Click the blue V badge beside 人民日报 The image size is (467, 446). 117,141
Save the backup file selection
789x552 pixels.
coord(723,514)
:::
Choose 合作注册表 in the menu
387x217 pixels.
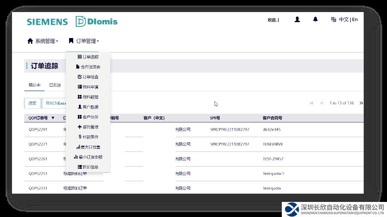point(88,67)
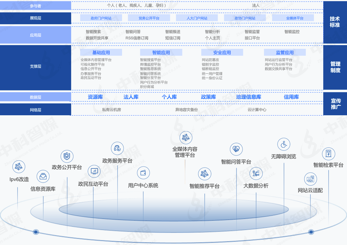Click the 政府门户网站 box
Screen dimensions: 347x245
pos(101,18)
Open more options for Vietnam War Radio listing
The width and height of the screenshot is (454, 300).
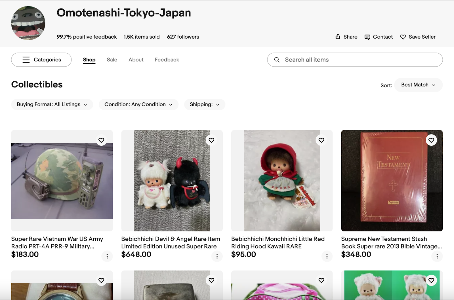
:::
:: Description of the task ::
Having found the line with "387x217 pixels." and the line with "The width and" in the material above, write out exactly those two and every line between, leaving the pictures out.

:: Solution to the problem ::
387x217 pixels.
point(88,67)
Click the 政府门户网站 box
Screen dimensions: 347x245
pos(101,18)
Open more options for Vietnam War Radio listing
The width and height of the screenshot is (454, 300).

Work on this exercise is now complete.